Found this pic on the Monero subreddit....
Nice, but why is gold only partially fungible? I think any element is 100% fungible correct?
Good question.
Here in the real world, gold is only semi-fungible because:
A. Bullion contains a fingerprint of radioisotopes and trace minerals that betrays its origin. No bullion is 100% pure. And 100% purity would function as an identifying characteristic.
B. Larger bars often have a serial number.
C. The possibility of/propensity for whitelisting is non-trivial, because there is a movement akin to the "ZOMG Blood Diamonds" social justice bullshit which seeks to curtail the market's supply of non-kosher "conflict minerals."
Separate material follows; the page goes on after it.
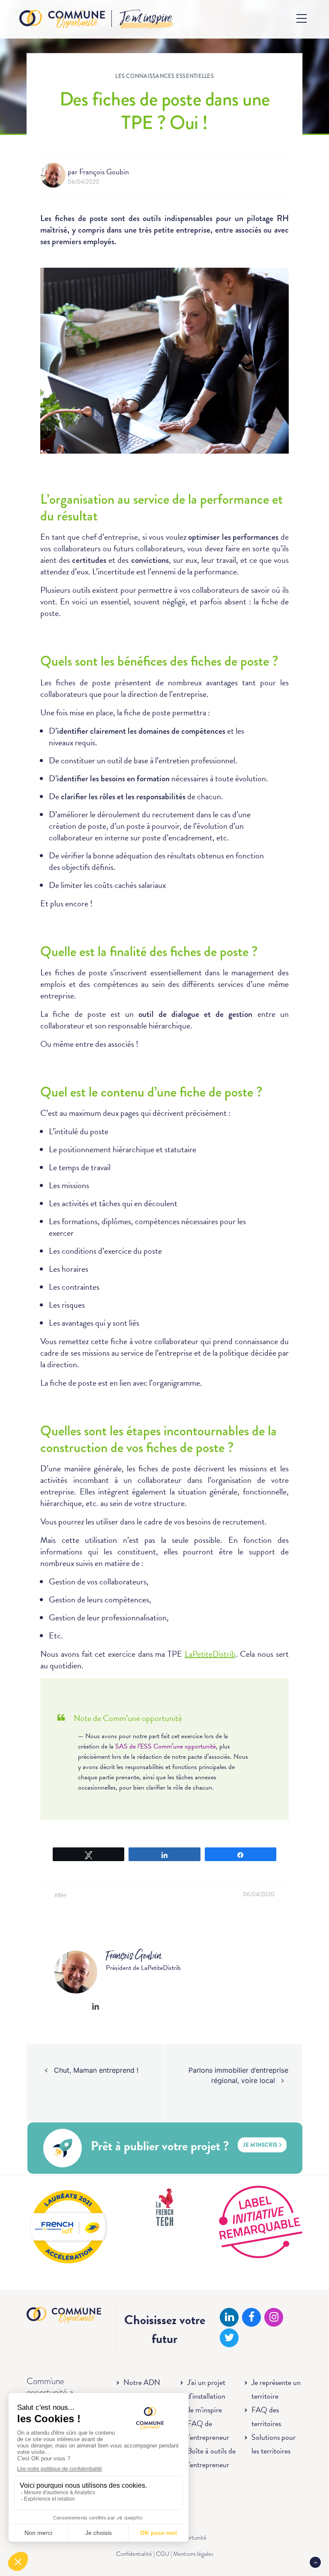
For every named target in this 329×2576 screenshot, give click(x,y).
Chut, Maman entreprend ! (95, 2070)
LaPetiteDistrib (210, 1653)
D. The particular form factor of gold bullion is not trivially alterable and alterations (IE smelting/refining/repouring) incur thermodynamic and transactional/economic friction. Even in nature, gold nuggets are unique.
Perhaps the best illustration of this is when you try to sell 1oz of gold to your local coin store, and the price depends on whether that 1oz is in the form of an American Gold Eagle, Panda, Maple/Brit/Philly, generic round, shot, or 14k jewelery.
In contrast, the price of 1 XMR is always the same whether it was mined by a Chinese botnet and previously used to pay Hillary's friends in ISIS or freshly mined by Fluffypony and never previously transferred, because there's no way to tell the difference.